In this section we will create a Monterey actor from a Maven archetype and use Brooklyn to deploy it in a Monterey network. Our actor will demonstrate how actors can preserve their state when being suspended and resumed.
This guide requires you have the Java 6 JDK, curl, wget and Maven 3 installed.
You will also need to set up ssh authorized keys so you can ssh to localhost without a password. (Refer to Appendix for a quick howto.)
Note that Maven Archetypes are currently generated using the command line; Eclipse/STS archetype integration is not currently supported.
Projects generated using the command line can be subsequently imported into Eclipse/STS.
Eclipse/STS archetype integration is planned for the next release.
Use Maven to generate a template Monterey actor project:
% mvn archetype:generate -DarchetypeRepository=http://ccweb.cloudsoftcorp.com/maven/libs-release-local/ -DarchetypeGroupId=monterey -DarchetypeArtifactId=monterey-actors-archetype -DarchetypeVersion=4.0.0-SNAPSHOT
Provide the following details:
groupId: com.example
artifactId: suspend-resume-actor
version: hit return to accept the default (1.0-SNAPSHOT)
package: hit return to accept the default (com.example)
actorClass: SuspendResumeActor
When Maven has created your project check it builds correctly:
% cd suspend-resume-actor % mvn clean package
Our actor's state will simply be a count of the number of messages it has received.

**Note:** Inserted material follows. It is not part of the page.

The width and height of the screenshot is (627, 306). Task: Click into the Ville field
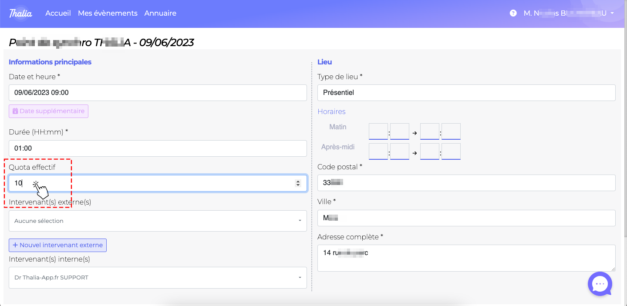(x=466, y=218)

Open src/main/java/com/example/SuspendResumeActor.java in your editor of choice and add a field to the SuspendResumeActor class to store this count:
private long count;
Each time the actor receives a message it should increment count. We will also have it publish the latest count on a 'count' topic. Edit onMessage:
public void onMessage(Object payload, MessageContext messageContext) {
count++;
context.publish("count", count); // Publish the new count
}
We initialise the actor's state in the start method by initialising count to zero and by having the actor subscribe to the 'topicX' topic:
public void start(Object state) {
count = 0;
context.subscribe("topicX");
}
When the actor is suspended we give Monterey a Serializable object containing the actor's state. In this case, simply the count:
public Serializable suspend() {
return count;
}
The serialized state is then given to resume when the actor is restarted:
public void resume(Object state) {
count = (Long) state;
}
The subscription to topicX made in start is automatically resubscribed.

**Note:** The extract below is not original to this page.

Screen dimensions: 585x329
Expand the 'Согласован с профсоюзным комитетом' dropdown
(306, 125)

No changes need to be made to the terminate method.
Confirm your actor project builds again and install it to your local Maven repository:
% mvn clean install
We will use Brooklyn to run the SuspendResume actor in a MontereyNetwork.
Use Maven to generate a template Monterey network alongside the suspend-resume actor:
% cd ..
% mvn archetype:generate
-DarchetypeRepository=http://ccweb.cloudsoftcorp.com/maven/libs-release-local/
-DarchetypeGroupId=monterey
-DarchetypeArtifactId=monterey-brooklyn-archetype
-DarchetypeVersion=4.0.0-SNAPSHOT
groupId: com.example
artifactId: suspend-resume-app
version: hit return to accept the default (1.0-SNAPSHOT)

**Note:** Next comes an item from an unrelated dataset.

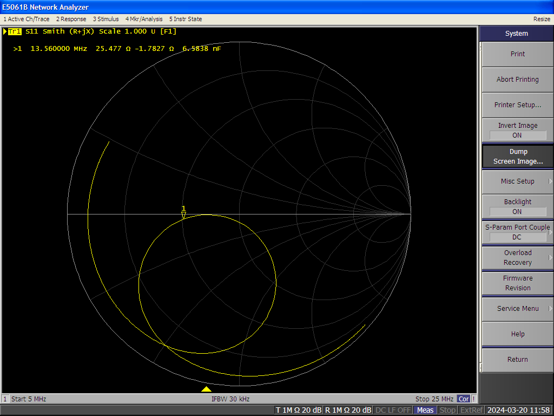The height and width of the screenshot is (416, 554).
Task: Click the yellow stimulus marker triangle
Action: coord(207,388)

package: hit return to accept the default (com.example)
actorClass: com.example.SuspendResumeActor
actorProjectArtifactId: suspend-resume-actor
actorProjectGroupId: com.example
actorProjectVersion: 1.0-SNAPSHOT
applicationClass: SuspendResumeLauncher
The archetype creates a simple network running on localhost with a single suspend-resume actor. Compile and run the network:
% cd suspend-resume-app % mvn package % java -cp target/suspend-resume-app-1.0-SNAPSHOT.jar com.example.SuspendResumeLauncher
The network will take a few moments to initialise. If Brooklyn throws an exception with message 'Unable to cache bundle' confirm that you entered all the fields for the archetype correctly.
Brooklyn launches a management console that you can find at http://localhost:8081/dashboard/index. When you see 'Configuring Spring Security ...' in your terminal this console is available. Log in with username 'admin' and password 'password'.
Finally, kill your network with Ctrl+C.
The code for this example can be found in the Monterey v4 Examples GitHub repository.